In fact, he struggled for months to steal the election himself, as revealed by a partner-in-crime who has been caught on tape planning to steal it!
A secret tape recording of “dirty trickster” (his words) Roger Stone reveals that Stone and other Trump allies are preparing to use "lawyers, judges, technology" and “every lever we can” to challenge the results of the November 2024 election if Trump loses. He wants to cause chaos, so no one knows who to believe. Stone tried to turn the accusation around, arguing "Why do leftists so fear a free, fair, honest, transparent 2024 election?"
He noted that the Trump campaign is attempting to change state voting laws and plans to immediately file a number of lawsuits seeking to change the results should the former president lose again. He said that Trump even has Governors standing by – though he regretted “not many” – ready to contest November’s results.
On a side-note: Stone predicted that Florida judge Aileen Canon – appointed by Trump – would have the document-theft case thrown out; she has just now charged that the prosecutor has no right to be involved in the case. Stone must be psychic, because otherwise we would have to assume that there is a functioning network of people orchestrating the demise of democracy.
Stone’s kind of bizarre twist is the habitual script for the Trump Gang: take the crime that you are committing and brazenly accuse the other side of committing it.
Here is the reality check we can all start with: the 2020 election was not stolen and Trump knows it.
Ken Block, whom the Trump campaign hired in 2020 to find voter fraud in the election, penned an op-ed Tuesday stating unequivocally that the 2020 presidential election was not stolen and that there was no evidence of voter fraud sufficient to change the outcome of the election.

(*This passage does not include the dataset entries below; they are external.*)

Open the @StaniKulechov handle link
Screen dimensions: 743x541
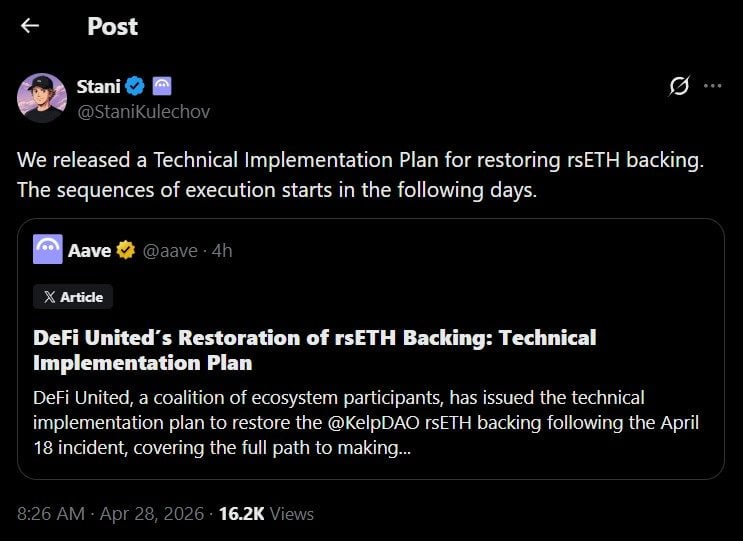[143, 111]
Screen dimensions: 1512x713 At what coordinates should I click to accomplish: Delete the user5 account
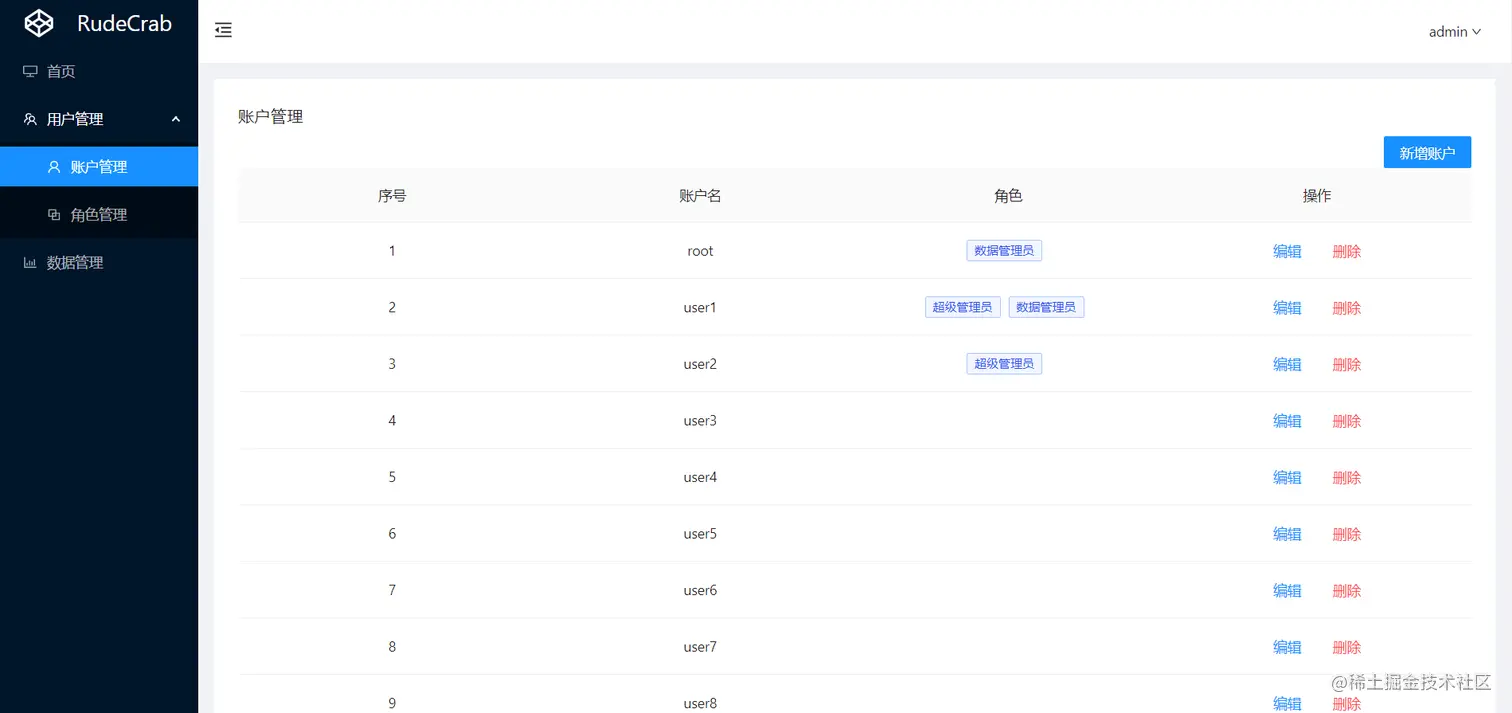(x=1347, y=534)
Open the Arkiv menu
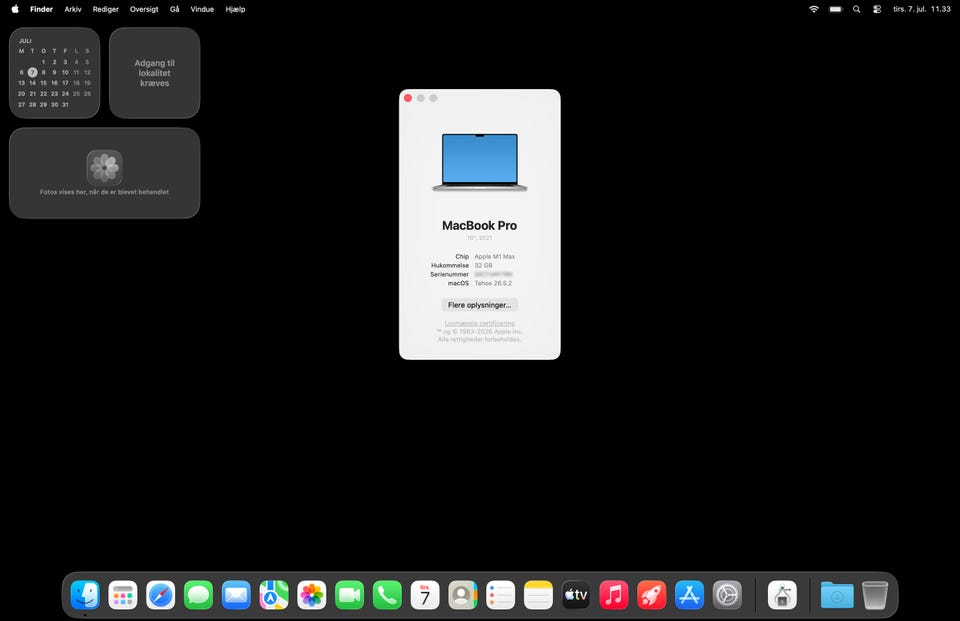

Block owns Simpatico Software Systems and sent his findings directly to Mark Meadows, Trump’s Chief of Staff.
It is Trump’s habit to go into denial whenever he loses an election, blaming the result on one fraud or another. Fraud would be a natural accusation for him to reach for. He has been a failure as a real estate magnate who was re-cast as a success on a TV show; he was a billionaire playboy charged with sexual abuse; and of course a law-and-order politician convicted of 34 felonies (so far, as Homer Simpson would say).
A congressional panel investigating the January 6, 2021 attack on the Capitol stated that Trump knew that his election fraud allegations were false. According to Democratic Congresswoman Zoe Lofgrenv “The election fraud claims were false. Mr. Trump’s closest advisers knew it. Mr. Trump knew it.”
Steve Clemons, veteran US journalist and host of The Bottom Line on Al Jazeera, stressed that Trump was deliberate in his attempt to overturn the election based on false election fraud claims: “President Trump was not uninformed, not deluded…this was a purposeful, directed attempt to hijack power from the people who had won the election.”
Former Acting Deputy Attorney General Richard Donoghue has said he told Trump that election fraud accusations were false, but each time the Justice Department would dismiss one fraud claim, the former president would bring up another one.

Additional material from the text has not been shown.